Source excerpt =

┄┄┄┄┄┄┄┄┄┄┄┄┄┄┄┄┄┄┄┄

She launched the All The Good Stuff website in June 2018 and quickly started promoting it to people who couldn’t physically get to the market. Customers shop online for what they want and Miller sources it, boxes it up and delivers it.
Over the course of the year she’s been in business, she’s multiplied the number of vendors she hosts by a factor of six: she started with five, now she’s at 30. She’s hoping to get more vendors on a year-round cycle. Obviously sourcing local, in-season produce can’t happen in the middle of January, but for those who make things like pickles, hot sauce, salsa and bath products, she hopes to help them stick around through the colder season.
One of the perks of Miller’s system is buying things that normally don’t even hit the shelves of grocery stores. For example, she carries Cajun Mountain Girl Creations, a line of Cajun-inspired pickled vegetables from Nederland.

┄┄┄┄┄┄┄┄┄┄┄┄┄┄┄┄┄┄┄┄

Listed entries =
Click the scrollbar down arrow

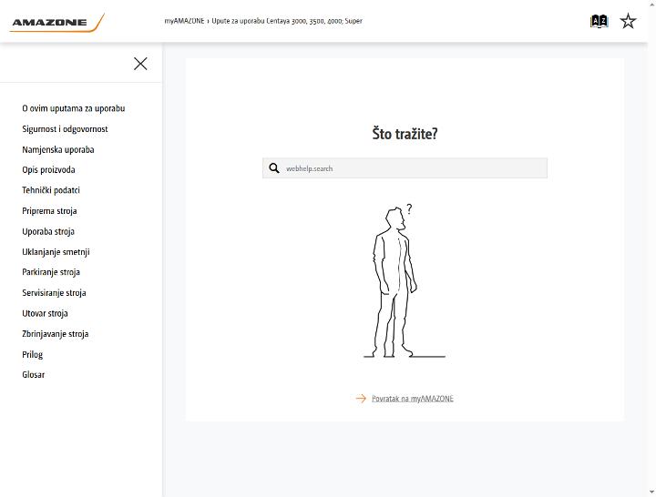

┄┄┄┄┄┄┄┄┄┄┄┄┄┄┄┄┄┄┄┄

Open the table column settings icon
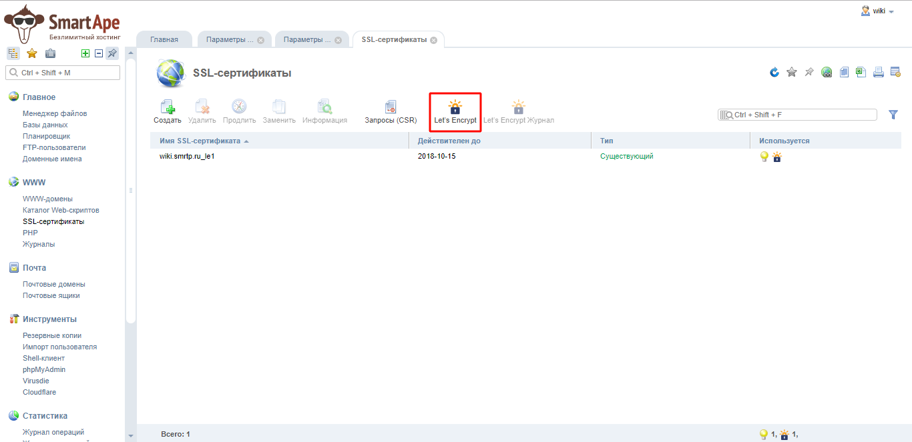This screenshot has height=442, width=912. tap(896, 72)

┄┄┄┄┄┄┄┄┄┄┄┄┄┄┄┄┄┄┄┄

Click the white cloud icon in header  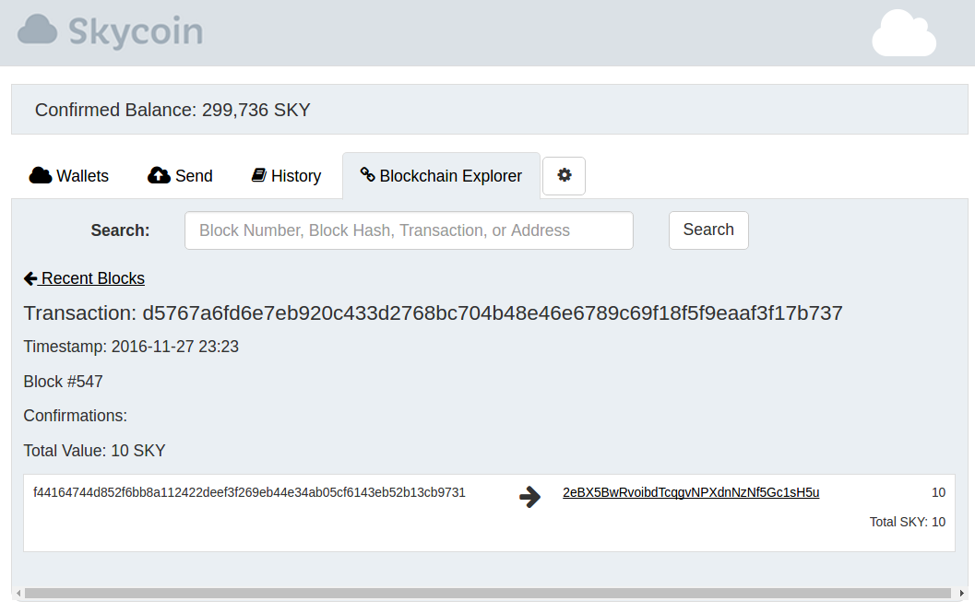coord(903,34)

┄┄┄┄┄┄┄┄┄┄┄┄┄┄┄┄┄┄┄┄

Set of tasks =
[1] In the All The Good Stuff excerpt, when did the website launch?
[2] Pick up the All The Good Stuff excerpt right after its last sentence and keep it going.

Final results =
[1] June 2018.

[2]
Many people like to shop at farmers markets because the farmers who sell goods there usually are local and, at the very least, in-state. Not only do they support local production, but it also builds sustainability by cutting out the large transportation energy cost commercial farmers must use to ship food to nationwide grocery stores. It also builds on the idea of ethical consumerism: using your dollar to show what political issues matter and sending dollars back into the local economy and to organizations whose business practices you can get behind.
“If you give someone two peaches, one from the grocery store and one from the farmers market, you can taste the difference,” she said. “As a consumer, you have a lot of power on what stores are going to carry. Vote with your dollar. Vote with your wallet. Put that money towards something that you believe in.”